Subcutaneous dosing of Sprague-Dawley rats with 0.4 or 0.8 mg/kg bw fumonisin B 1
from postnatal day 3 to day 12 resulted in reduced body weight gain and decreased
survival. Both sphinganine concentration and sphinganine/sphingosine ratios in the brain
were increased at the higher dose. To investigate the effects of limited nutrition on
sphinganine levels and myelinogenesis, rats were given 0.8 mg/kg bw fumonisin B 1 or
subjected to limited nutrition (temporary removal from dam in the postnatal period) and
compared with a saline control group. Sphinganine levels were increased in rats treated
with 0.8 mg/kg fumonisin B 1, but not in those given limited nutrition. Myelin deposition
was decreased in both the nutritionally limited and the fumonisin B 1-exposed rats.

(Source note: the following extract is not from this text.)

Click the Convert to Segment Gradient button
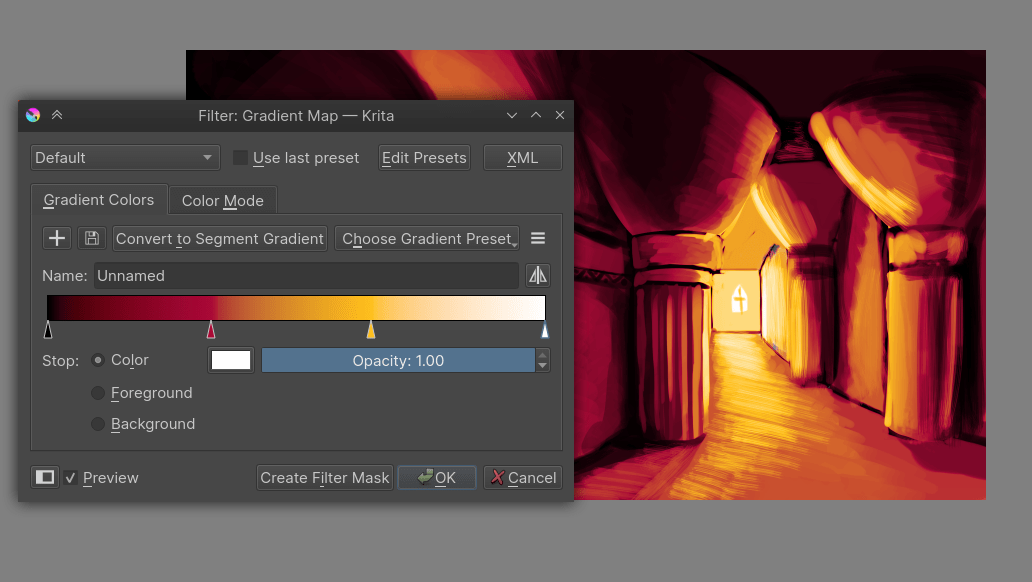Image resolution: width=1032 pixels, height=582 pixels. coord(219,238)
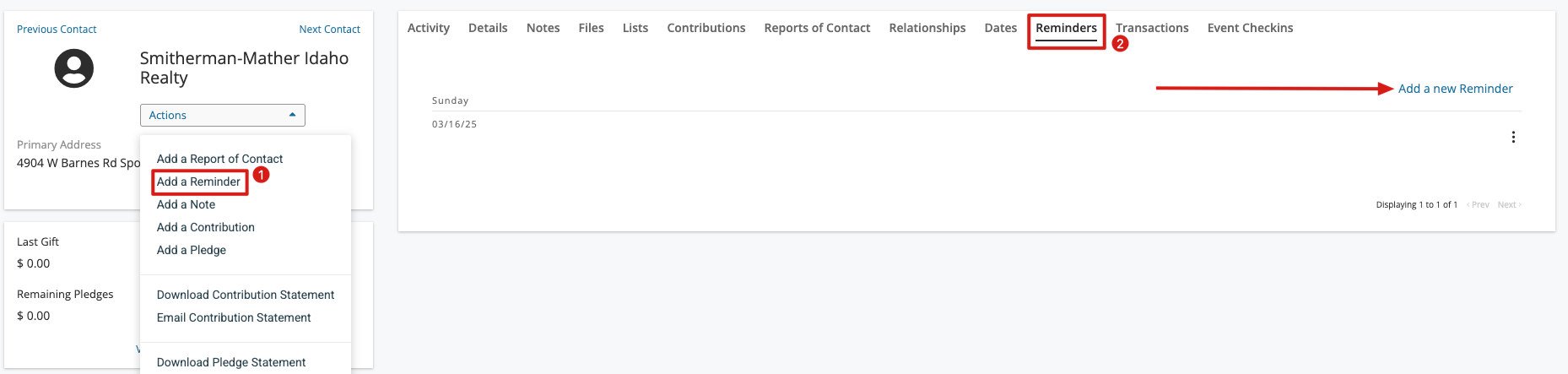
Task: Choose Add a Contribution option
Action: coord(206,227)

These
data indicate that sphingolipid metabolism in developing rats is vulnerable to
fumonisin B 1, while hypomyelination associated with fumonisin B 1 may be mediated by
limited nutrition (Kwon et al., 1997b).
Concentration- and time-dependent increases in sphinganine/sphingosine ratios were
found in developing chick embryos after injection of 72 or 360 μg of fumonisin B 1 per
egg. A close correlation was observed between disruption of sphingolipid metabolism
and tissue lesions detectable by light microscopy (Zacharias et al., 1996).
4.4 Genetic and related effects
4.4.1 Humans
IARC MONOGRAPHS VOLUME 82
No data were available to the Working Group.